Start of Block

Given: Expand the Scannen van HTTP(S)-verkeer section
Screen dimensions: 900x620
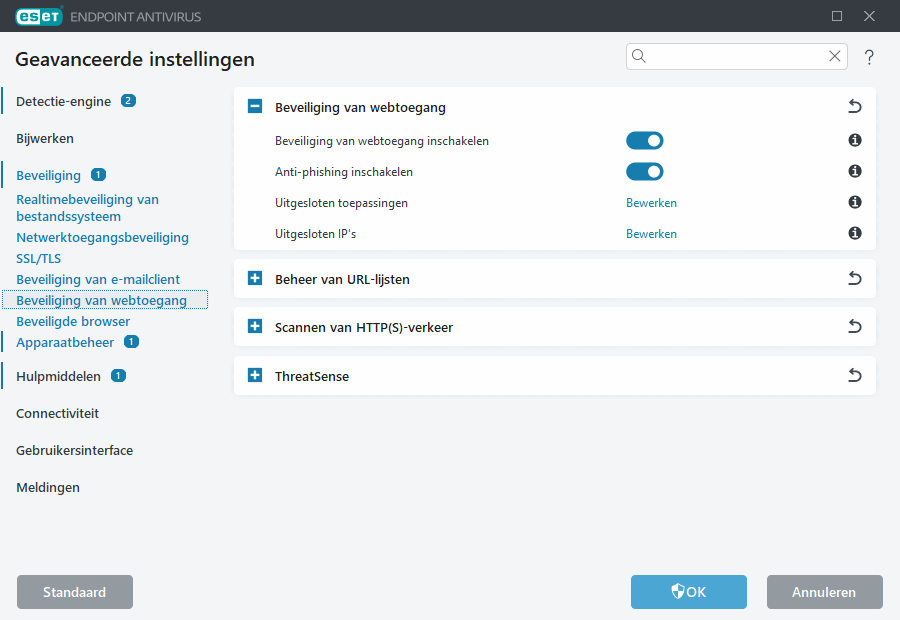Looking at the screenshot, I should (255, 327).
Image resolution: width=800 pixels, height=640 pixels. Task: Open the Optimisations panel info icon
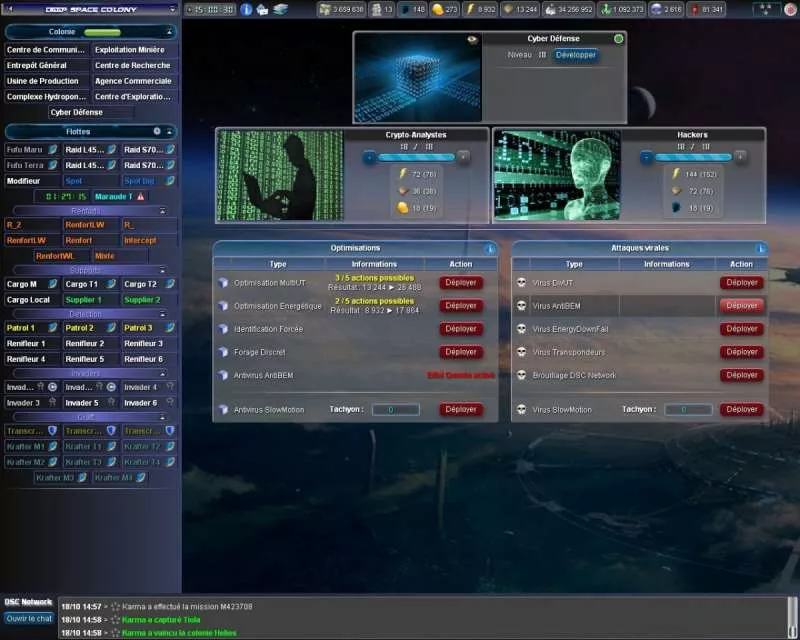click(x=487, y=248)
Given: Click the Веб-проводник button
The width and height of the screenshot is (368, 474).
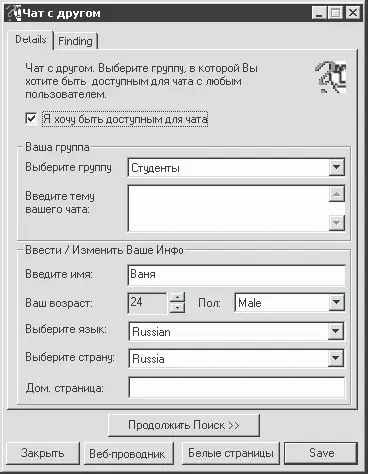Looking at the screenshot, I should 127,454.
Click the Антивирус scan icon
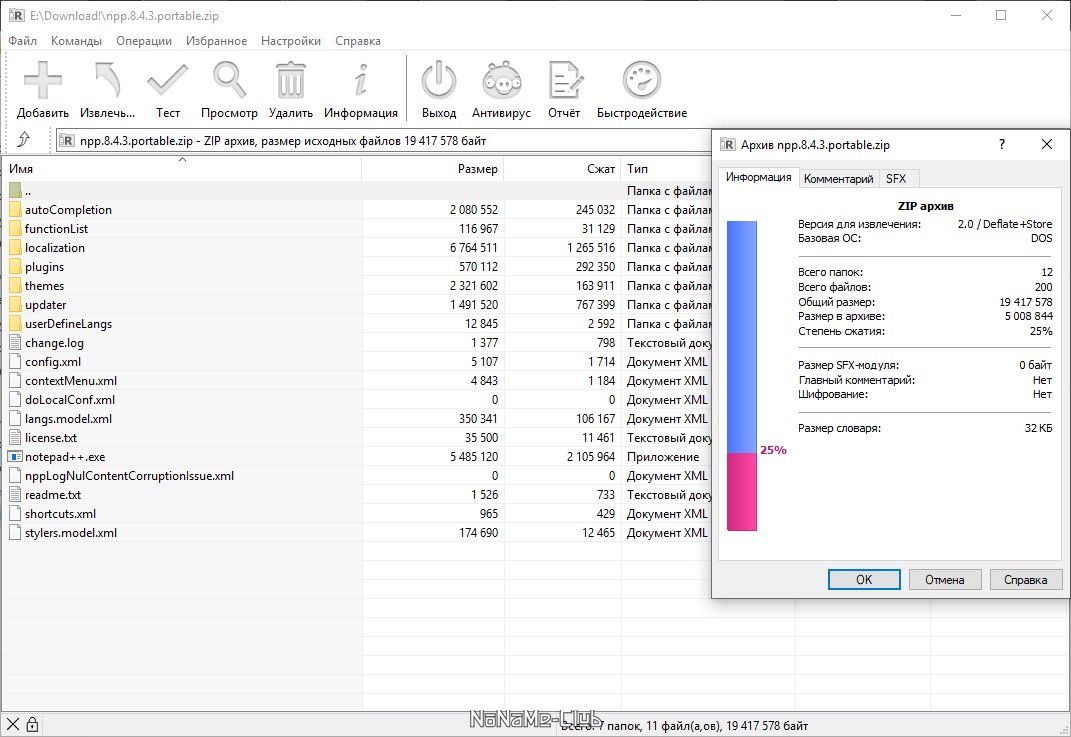Viewport: 1071px width, 737px height. point(501,89)
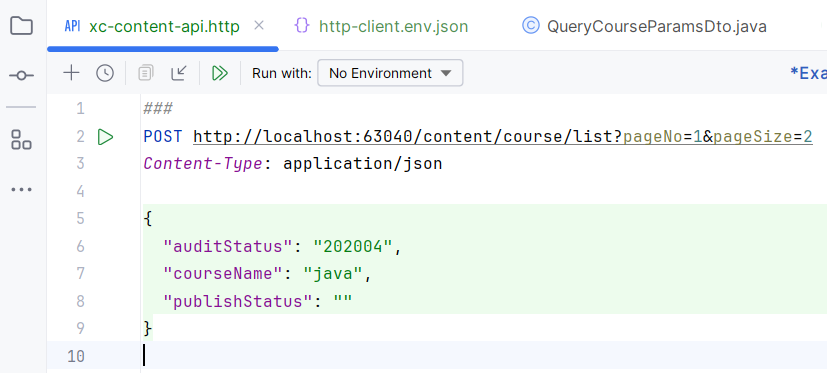Show more tool windows via ellipsis

click(x=22, y=189)
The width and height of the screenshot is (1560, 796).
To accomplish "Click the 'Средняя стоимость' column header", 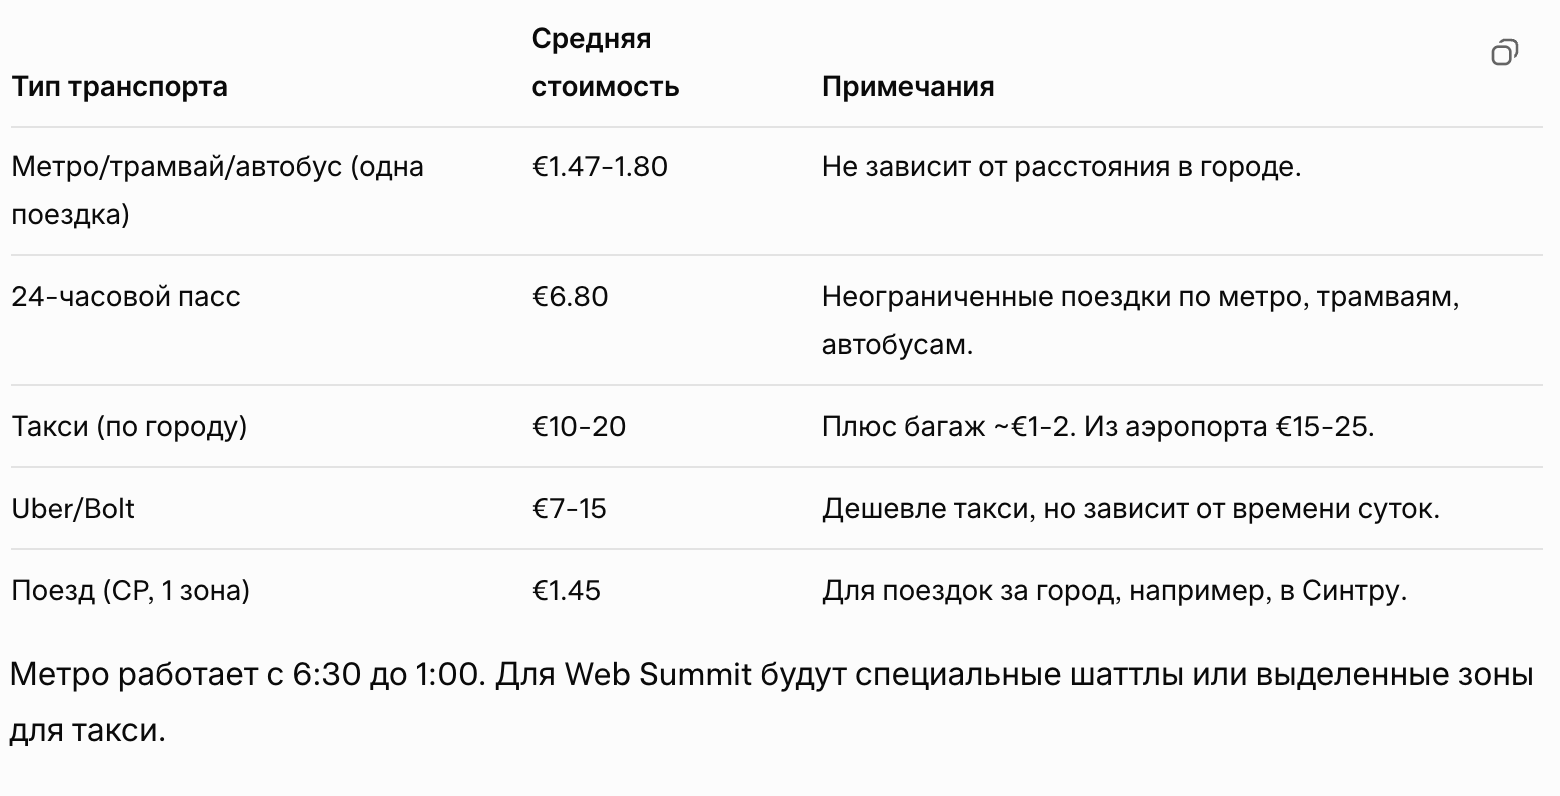I will pyautogui.click(x=605, y=63).
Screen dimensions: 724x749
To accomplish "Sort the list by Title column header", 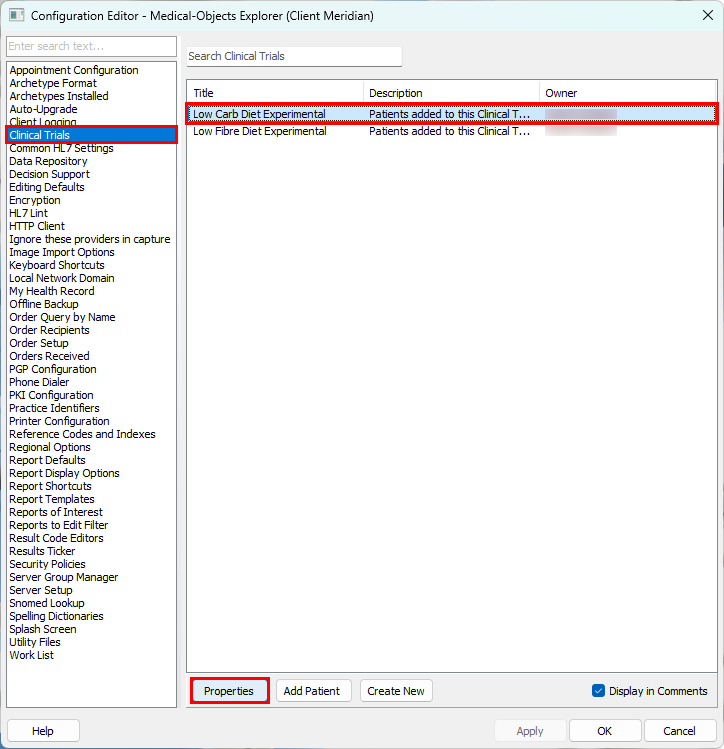I will pos(274,93).
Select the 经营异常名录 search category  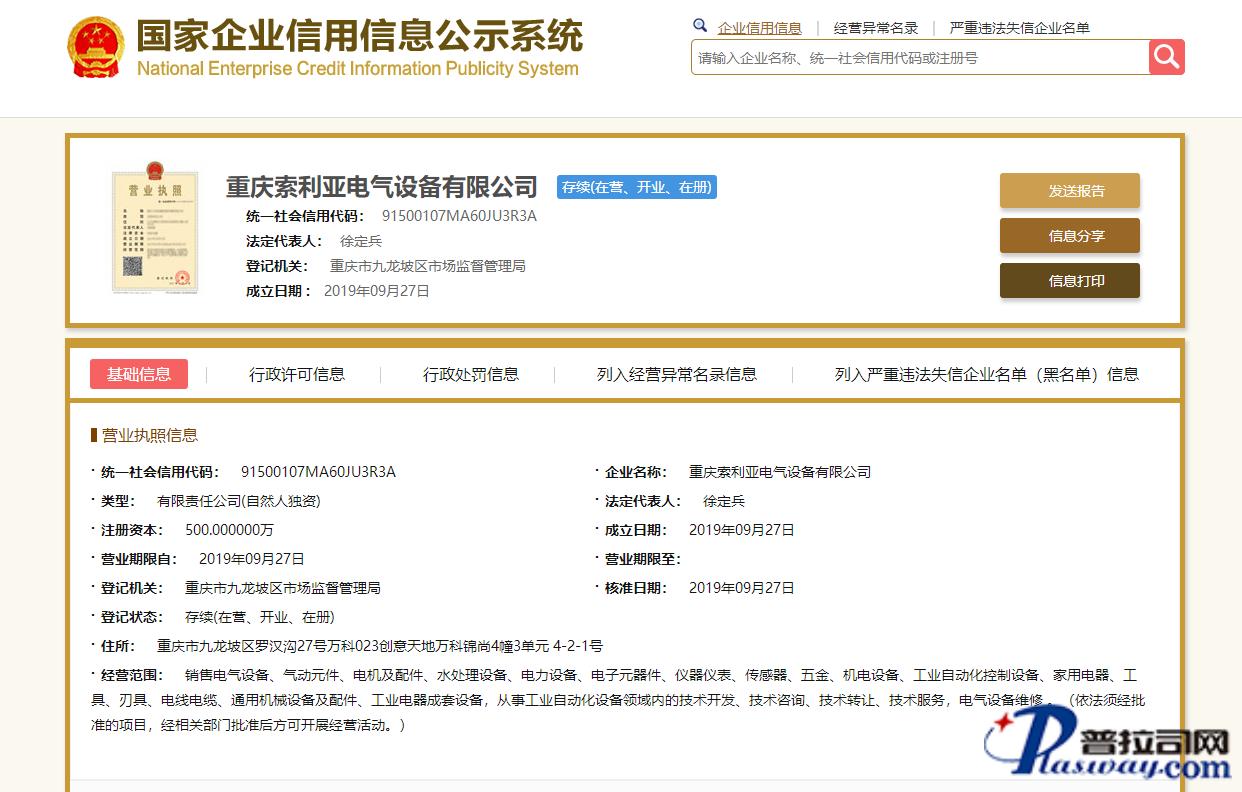(x=876, y=28)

End of Block

■ Exercise description ■
Set down exactly the lines running from the beginning of the entries above to the line that contains "The width and height of the screenshot is (1560, 796).", including both, and leave out pictures.

■ Reply ■
Given: Expand the Scannen van HTTP(S)-verkeer section
Screen dimensions: 900x620
Looking at the screenshot, I should (255, 327).
Image resolution: width=800 pixels, height=640 pixels. Task: Open the Optimisations panel info icon
click(x=487, y=248)
Given: Click the Веб-проводник button
The width and height of the screenshot is (368, 474).
Looking at the screenshot, I should 127,454.
Click the Антивирус scan icon
Viewport: 1071px width, 737px height. point(501,89)
Show more tool windows via ellipsis

click(x=22, y=189)
The width and height of the screenshot is (1560, 796).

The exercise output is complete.